Filter these entries down to lines holding "agent".

BEGIN Records for the exercise

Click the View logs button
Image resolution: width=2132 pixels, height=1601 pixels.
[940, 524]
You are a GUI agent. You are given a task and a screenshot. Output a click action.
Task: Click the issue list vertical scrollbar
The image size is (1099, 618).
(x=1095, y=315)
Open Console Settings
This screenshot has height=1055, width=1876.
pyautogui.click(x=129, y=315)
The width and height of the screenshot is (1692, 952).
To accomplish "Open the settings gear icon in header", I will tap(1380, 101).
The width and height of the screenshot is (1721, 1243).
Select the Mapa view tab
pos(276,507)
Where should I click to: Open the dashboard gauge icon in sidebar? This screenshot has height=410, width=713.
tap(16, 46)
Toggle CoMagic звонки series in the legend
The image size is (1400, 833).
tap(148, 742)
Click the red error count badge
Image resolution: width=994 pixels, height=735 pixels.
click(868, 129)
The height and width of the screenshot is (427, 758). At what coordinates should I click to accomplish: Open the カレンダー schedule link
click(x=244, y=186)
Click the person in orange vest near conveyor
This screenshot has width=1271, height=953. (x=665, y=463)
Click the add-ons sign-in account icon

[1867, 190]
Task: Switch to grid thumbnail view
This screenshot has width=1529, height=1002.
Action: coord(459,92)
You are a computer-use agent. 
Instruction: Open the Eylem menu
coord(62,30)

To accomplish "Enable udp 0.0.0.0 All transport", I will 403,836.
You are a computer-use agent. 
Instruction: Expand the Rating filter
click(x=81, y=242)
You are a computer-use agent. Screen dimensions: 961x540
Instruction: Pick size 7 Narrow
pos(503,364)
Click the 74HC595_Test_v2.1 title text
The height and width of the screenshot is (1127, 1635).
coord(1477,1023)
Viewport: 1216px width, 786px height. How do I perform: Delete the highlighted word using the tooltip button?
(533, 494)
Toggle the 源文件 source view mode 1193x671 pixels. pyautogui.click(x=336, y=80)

END Records for the exercise

__Response to the task__:
You are a GUI agent. You are given a task and a screenshot. Output a click action.
You are a computer-use agent. 
You are a computer-use agent. 
You are a computer-use agent. Screen dimensions: 961x540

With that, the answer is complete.